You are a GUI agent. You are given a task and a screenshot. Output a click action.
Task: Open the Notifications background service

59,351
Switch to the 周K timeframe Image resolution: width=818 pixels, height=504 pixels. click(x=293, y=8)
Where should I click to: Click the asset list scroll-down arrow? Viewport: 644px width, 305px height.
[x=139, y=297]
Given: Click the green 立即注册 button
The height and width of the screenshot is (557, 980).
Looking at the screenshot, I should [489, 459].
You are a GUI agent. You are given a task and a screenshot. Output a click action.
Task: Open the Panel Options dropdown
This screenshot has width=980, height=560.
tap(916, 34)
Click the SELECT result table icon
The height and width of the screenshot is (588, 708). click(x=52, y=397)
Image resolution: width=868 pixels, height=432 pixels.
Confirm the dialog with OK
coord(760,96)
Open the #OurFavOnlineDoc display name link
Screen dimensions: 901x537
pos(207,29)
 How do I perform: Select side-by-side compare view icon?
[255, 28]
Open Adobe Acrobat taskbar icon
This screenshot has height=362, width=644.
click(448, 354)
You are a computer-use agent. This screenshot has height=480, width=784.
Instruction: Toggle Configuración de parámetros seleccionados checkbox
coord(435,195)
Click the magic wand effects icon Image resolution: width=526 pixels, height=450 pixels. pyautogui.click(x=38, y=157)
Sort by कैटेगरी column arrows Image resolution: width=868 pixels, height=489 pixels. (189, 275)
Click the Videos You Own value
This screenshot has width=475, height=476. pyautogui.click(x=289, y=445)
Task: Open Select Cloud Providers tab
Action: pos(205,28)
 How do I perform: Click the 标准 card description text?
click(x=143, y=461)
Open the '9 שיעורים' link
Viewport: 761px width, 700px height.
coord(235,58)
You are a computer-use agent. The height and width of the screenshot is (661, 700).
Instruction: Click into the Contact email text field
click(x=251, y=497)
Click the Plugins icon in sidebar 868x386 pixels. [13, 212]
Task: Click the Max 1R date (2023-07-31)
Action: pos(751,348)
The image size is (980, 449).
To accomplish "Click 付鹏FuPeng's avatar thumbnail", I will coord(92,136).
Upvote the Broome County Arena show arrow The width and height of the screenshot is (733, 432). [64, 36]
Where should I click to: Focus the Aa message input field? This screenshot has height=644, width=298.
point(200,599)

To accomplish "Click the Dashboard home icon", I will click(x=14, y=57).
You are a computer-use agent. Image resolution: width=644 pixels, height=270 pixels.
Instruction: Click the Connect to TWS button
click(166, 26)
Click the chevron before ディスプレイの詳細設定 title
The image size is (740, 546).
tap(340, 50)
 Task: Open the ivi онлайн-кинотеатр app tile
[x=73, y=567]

## Exercise
Could you write out all the records exactly, please?

## Answer area
You are a GUI agent. You are given a task and a screenshot. Output a click action.
Task: Open the Notifications background service

59,351
Switch to the 周K timeframe Image resolution: width=818 pixels, height=504 pixels. click(x=293, y=8)
Where should I click to: Click the asset list scroll-down arrow? Viewport: 644px width, 305px height.
[x=139, y=297]
Given: Click the green 立即注册 button
The height and width of the screenshot is (557, 980).
Looking at the screenshot, I should [489, 459].
You are a GUI agent. You are given a task and a screenshot. Output a click action.
Task: Open the Panel Options dropdown
This screenshot has width=980, height=560.
tap(916, 34)
Click the SELECT result table icon
The height and width of the screenshot is (588, 708). click(x=52, y=397)
Image resolution: width=868 pixels, height=432 pixels.
Confirm the dialog with OK
coord(760,96)
Open the #OurFavOnlineDoc display name link
Screen dimensions: 901x537
pos(207,29)
 How do I perform: Select side-by-side compare view icon?
[255, 28]
Open Adobe Acrobat taskbar icon
This screenshot has height=362, width=644.
click(448, 354)
You are a computer-use agent. This screenshot has height=480, width=784.
Instruction: Toggle Configuración de parámetros seleccionados checkbox
coord(435,195)
Click the magic wand effects icon Image resolution: width=526 pixels, height=450 pixels. pyautogui.click(x=38, y=157)
Sort by कैटेगरी column arrows Image resolution: width=868 pixels, height=489 pixels. (189, 275)
Click the Videos You Own value
This screenshot has width=475, height=476. pyautogui.click(x=289, y=445)
Task: Open Select Cloud Providers tab
Action: pos(205,28)
 How do I perform: Click the 标准 card description text?
click(x=143, y=461)
Open the '9 שיעורים' link
Viewport: 761px width, 700px height.
coord(235,58)
You are a computer-use agent. The height and width of the screenshot is (661, 700).
Instruction: Click into the Contact email text field
click(x=251, y=497)
Click the Plugins icon in sidebar 868x386 pixels. [13, 212]
Task: Click the Max 1R date (2023-07-31)
Action: pos(751,348)
The image size is (980, 449).
To accomplish "Click 付鹏FuPeng's avatar thumbnail", I will coord(92,136).
Upvote the Broome County Arena show arrow The width and height of the screenshot is (733, 432). [64, 36]
Where should I click to: Focus the Aa message input field? This screenshot has height=644, width=298.
point(200,599)

To accomplish "Click the Dashboard home icon", I will click(x=14, y=57).
You are a computer-use agent. Image resolution: width=644 pixels, height=270 pixels.
Instruction: Click the Connect to TWS button
click(166, 26)
Click the chevron before ディスプレイの詳細設定 title
The image size is (740, 546).
tap(340, 50)
 Task: Open the ivi онлайн-кинотеатр app tile
[x=73, y=567]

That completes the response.